This essay was first published in Newsday. It seems likely that we will be hearing about the tortuous dramas of the "fiscal cliff" until the calendar closes on 2012. The president took his case to business leaders this week and will speak tomorrow to workers at a Pennsylvania toy factory, in an effort to ratchet up pressure on Republicans in Congress.
Meanwhile, House Speaker John Boehner (R-Ohio), is threatening to push the country into default unless there are drastic spending cuts. And so the wrestling match continues, teetering as close to the Jan. 1 "cliff" edge as possible.

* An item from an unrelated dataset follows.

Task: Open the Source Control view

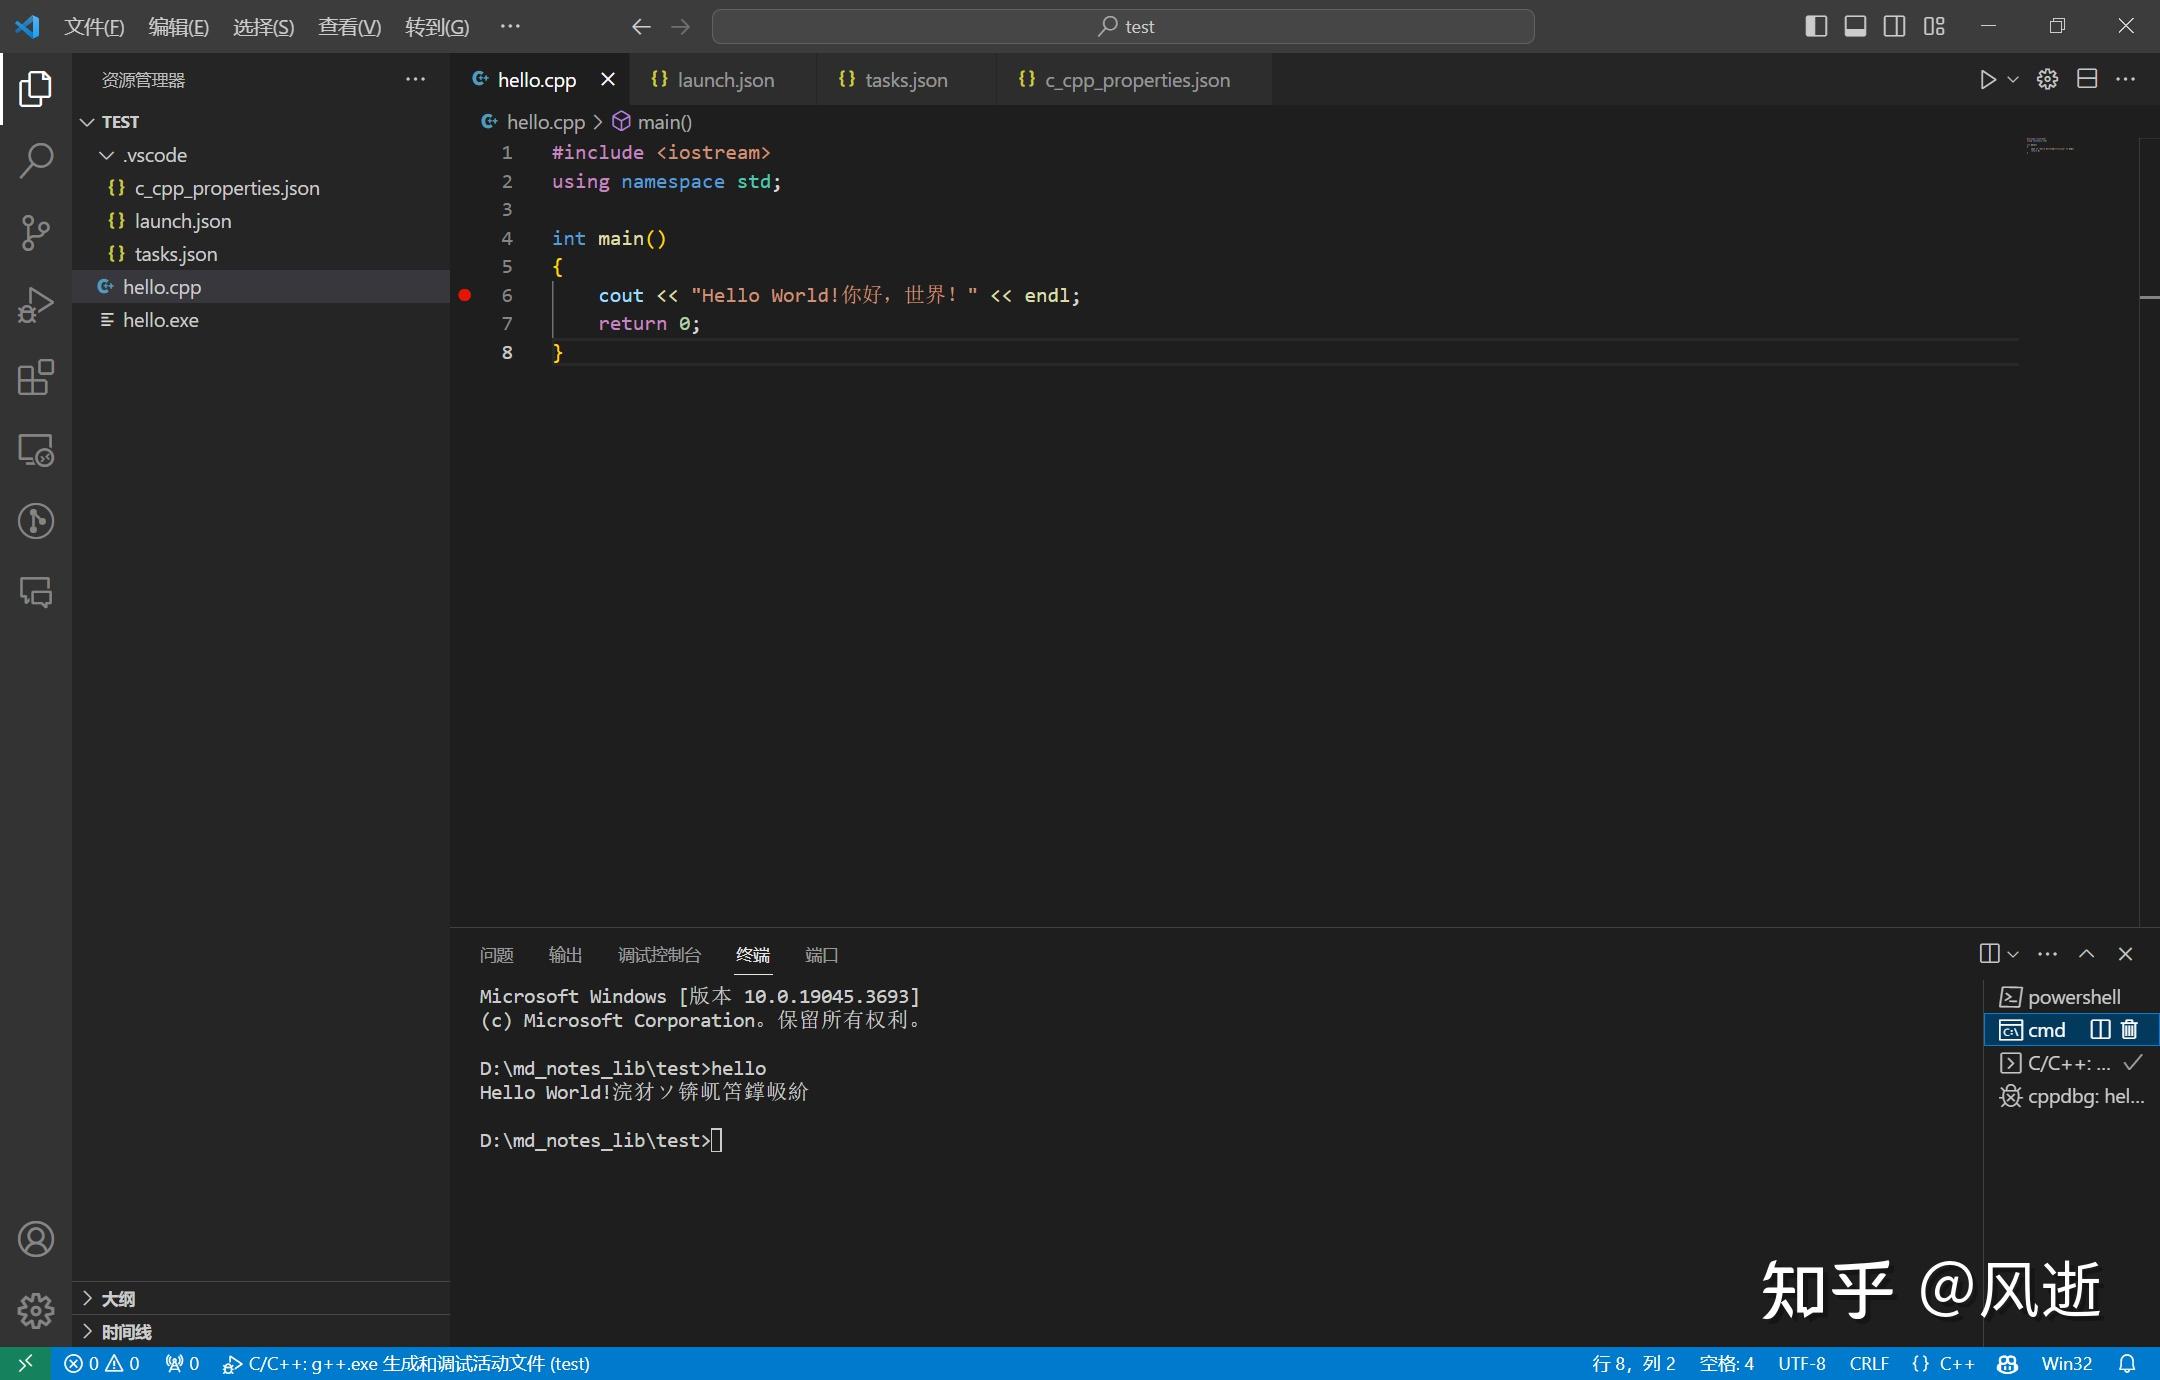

Many Long Islanders, I suspect, will be watching how the debate settles over who is wealthy and who is middle class. President Barack Obama has drawn the line at earnings of $200,000 for an individual, and $250,000 for a household. He wants to extend tax cuts for everyone below those annual incomes.
However, this income cutoff is unfair to high-cost areas like Long Island, as some Democrats have acknowledged. In 2010, Sen. Charles Schumer (D-N.Y.) floated the idea of raising taxes only on $1-million-plus incomes. A year earlier, Rep. Steve Israel (D-Huntington) was one of eight co-sponsors of a bill, the Tax Equity Act, that would have adjusted federal income tax brackets to account for regional differences in the cost of living.
The bill was popular in the Northeast: Seven co-sponsors were from New York, and the eighth, Rep. Jim Himes, represents Fairfield County, Conn. But the bill went nowhere.
This year during election season, many more Democrats saw the light and began publicly questioning whether $250,000 was the right cutoff. House Minority Leader Nancy Pelosi, who represents pricey San Francisco, in May called for a vote to make the tax cuts permanent for anyone making less than $1 million a year. Florida Sen. Bill Nelson and North Dakota Sen.-elect Heidi Heitkamp also supported extending tax cuts for those making less than $1 million. Candidates from Missouri to Nevada to Virginia said $250,000 was perhaps too low. Some floated figures of $400,000 or $500,000 instead.
This campaign-trail flirtation with a compromise obligates Democrats to at least consider a higher-income cutoff.
There are two reasons this is important to Long Island - and, indeed, to high-cost regions around the country. First, many Long Islanders would be affected by the higher tax rate. The IRS doesn't publish data for the $250,000 income level, but about 100,000 Long Island households made more than $200,000 in 2009, according to census figures.
People making $250,000 a year don't necessarily feel wealthy. Their household could consist of a teacher and a police officer - in other words, middle class occupations. At that income, it's not always possible to fund what most Americans would agree is a middle-class life: the ability to save for retirement, afford a home and educate one's children.
More income taxes - on top of high-priced homes, local taxes, transportation, recreation and education - would make this area even less affordable. We are already bleeding retirees to North Carolina, and graduates to everywhere else.
To be sure, it may be hard to muster sympathy for a $250,000-earner when the median family income nationwide is $62,300. And bumping the cutoff from $250,000 to $1 million would lose the government $366 billion in revenue over 10 years, according to the nonpartisan Center for Budget and Policy Priorities.
But fairness dictates a second look for high-cost regions. For many people, another few thousand dollars in taxes just isn't affordable.